Until now, this degree of detail had been available only for superficial areas of the brain that can be imaged directly. At greater depths, researchers had observed individual neurons in isolation, or broad patterns of activity at the regional scale, but the long-term behaviour of a population of neurons was inaccessible. Understanding dynamics at this level is crucial to learning how the brain encodes information.
Music on the brain
An example of the sort of phenomenon that can be investigated with this approach has fascinated Perkins since the early days of his research: “Zebra finches are remarkable birds, where each male bird learns a unique song, inspired by that of their tutor (usually their father),” he explains. “They can then produce this song with amazing precision hundreds or even thousands of times per day for the rest of their life.”

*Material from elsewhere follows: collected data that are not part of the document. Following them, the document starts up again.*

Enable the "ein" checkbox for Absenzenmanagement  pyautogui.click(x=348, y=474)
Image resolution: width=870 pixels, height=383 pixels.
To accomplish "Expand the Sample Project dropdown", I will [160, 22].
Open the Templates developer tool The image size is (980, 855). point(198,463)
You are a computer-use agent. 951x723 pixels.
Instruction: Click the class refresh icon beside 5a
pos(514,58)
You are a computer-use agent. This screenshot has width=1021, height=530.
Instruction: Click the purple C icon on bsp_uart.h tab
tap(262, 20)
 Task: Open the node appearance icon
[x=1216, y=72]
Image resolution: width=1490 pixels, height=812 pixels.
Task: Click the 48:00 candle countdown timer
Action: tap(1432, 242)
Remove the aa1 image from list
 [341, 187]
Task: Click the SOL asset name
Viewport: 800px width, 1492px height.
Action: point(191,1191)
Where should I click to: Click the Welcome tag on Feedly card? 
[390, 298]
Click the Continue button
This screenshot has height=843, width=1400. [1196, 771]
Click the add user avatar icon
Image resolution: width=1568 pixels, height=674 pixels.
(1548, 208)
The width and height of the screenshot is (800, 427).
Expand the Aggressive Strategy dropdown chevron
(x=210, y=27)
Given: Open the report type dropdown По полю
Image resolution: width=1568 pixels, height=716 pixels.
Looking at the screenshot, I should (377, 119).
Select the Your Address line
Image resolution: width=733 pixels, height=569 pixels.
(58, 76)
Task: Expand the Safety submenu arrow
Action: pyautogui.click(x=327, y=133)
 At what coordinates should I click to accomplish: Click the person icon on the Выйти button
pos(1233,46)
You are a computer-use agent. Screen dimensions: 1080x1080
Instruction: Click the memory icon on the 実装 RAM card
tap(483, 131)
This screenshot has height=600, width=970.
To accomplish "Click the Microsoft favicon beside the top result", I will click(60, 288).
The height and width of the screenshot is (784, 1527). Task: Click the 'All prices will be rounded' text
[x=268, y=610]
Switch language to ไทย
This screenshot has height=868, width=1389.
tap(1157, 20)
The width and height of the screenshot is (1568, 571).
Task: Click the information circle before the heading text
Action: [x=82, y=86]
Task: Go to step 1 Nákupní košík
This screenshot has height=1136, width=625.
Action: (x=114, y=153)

The mystery, says Perkins, is that “neurons are able to produce this precise, stable behaviour even though they, like much of biology, are noisy and inconsistent”.
Previous experiments using optical recording for the brain’s surface, and surgically implanted electrodes at depth, showed that the patterns of activity behind the bird’s vocal performance remain stable even as the population of participating neurons varies. Although similar in form to the splayed optical microfibres used in the most recent research, the deep electrodes could not track the activity of individual neurons for longer than a day.
“Electrophysiological and optical interfacing offer very distinct trade-offs,” says Perkins. “Electrophysiological has much better time resolution and requires no fluorescent protein, but electrodes rarely can record from a specific cell for a long period of time. Optical recording has more longevity, allowing specific neurons to be tracked over many days, and the ability to target particular neural sub-populations.”
Ultramicroelectrodes deliver reliable neural recording
The optical method has another advantage in that it can control neural activity as well as monitor it. This is achieved by engineering neurons so that they express the proteins necessary to form light-gated ion channels — light-sensitive versions of the structures that regulate ion transport across cell membranes.
Because these ion channels and the fluorescent indicator proteins respond to different frequencies of light, the two processes could be made to occur simultaneously. “By being able to record what the neurons are doing in one context and re-activating the same neurons in a different context, it is possible to further understand their role in controlling behaviour,” says Perkins.